11 Sep Chhaupadi – banished to the cowshed
The practice of banishing menstruating women to a cowshed or small mud hut
Imagine, once a month, being turned out of the family home and sent to live in a dilapidated shed for five days. In the summer it is ferociously hot and you risk heat stroke, while in the winter it is desperately cold. You cannot wash yourself or your clothes, you cannot get clean drinking water, and what food you have is far from nutritious – no meat, fruit, or dairy products. You may be at risk of attacks from wild animals or even rape. This is chhaupadi, the practice of banishing menstruating women to a cowshed or small mud hut.
Chhaupadi has its roots in extreme poverty.
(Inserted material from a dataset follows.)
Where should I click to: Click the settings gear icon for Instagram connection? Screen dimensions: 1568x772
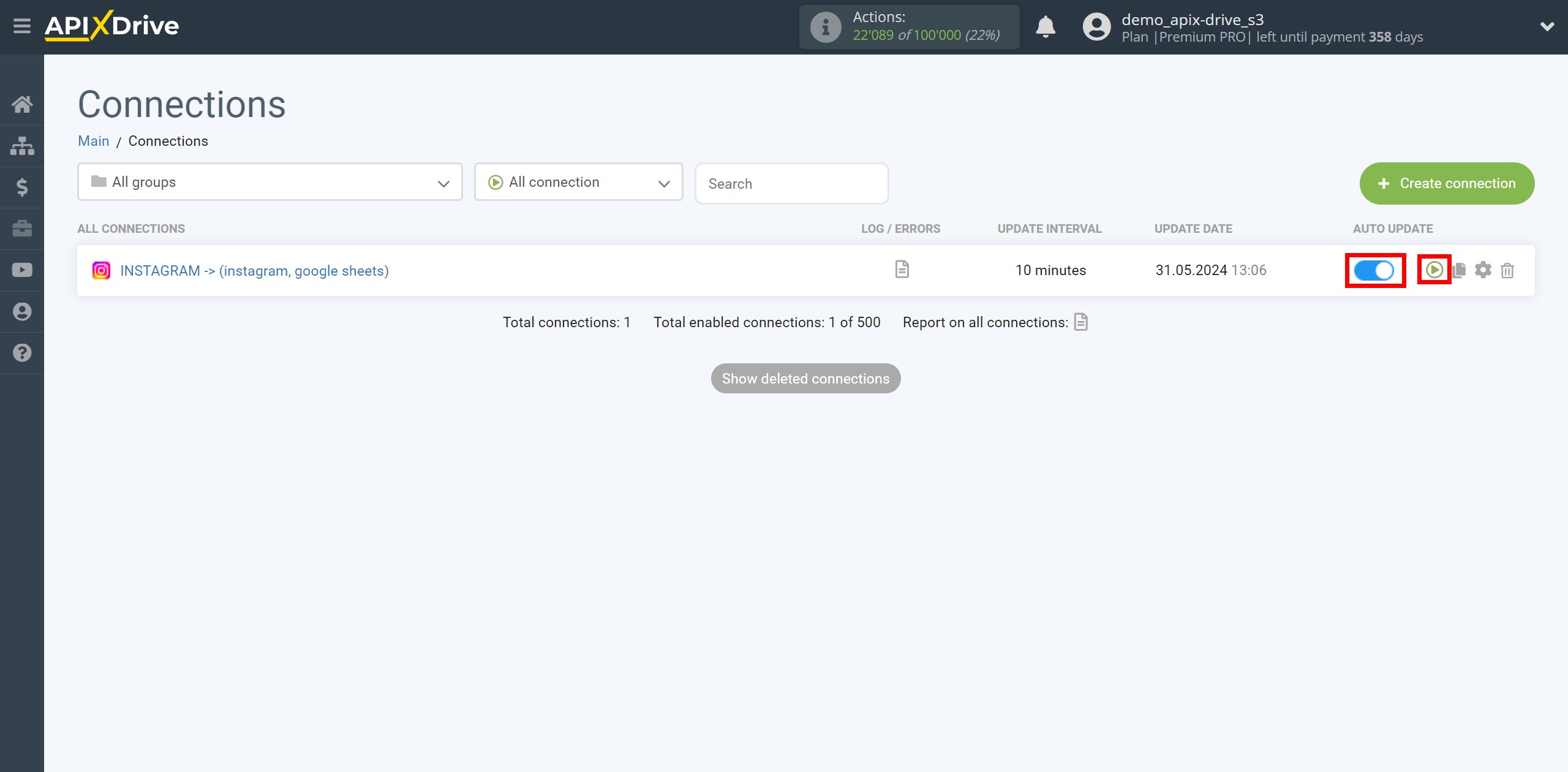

Women with a single sari could not afford to replace a stained one. Instead, they would wear a simple wrap around skirt, while menstruating. There is also a superstitious side to chhaupadi. Women have been taught that if they stay at home, they will make the gods angry. They are not allowed to touch their male relatives or take part in family events. In some places it is believed that the touch of a menstruating woman could kill cattle and cause crops to fail.
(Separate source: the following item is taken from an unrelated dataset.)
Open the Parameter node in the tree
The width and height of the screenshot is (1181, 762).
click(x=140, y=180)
Chhaupadi is rife across many districts in western Nepal. It also affects women giving birth, so it is unsurprising that maternal and neonatal death rates are higher in districts where chhaupadi is practised. The dirty environment can lead to all kinds of infections, and some women suffer from mental health conditions such as depression.
In 2017 chhaupadi was criminalised, but education is more effective. INF staff are using Self Help Groups to educate communities about health and sanitation. This allows conversation about the practice of chhaupadi. As a result, women in some of INF’s projects are no longer viewed as cursed, or excluded from their families.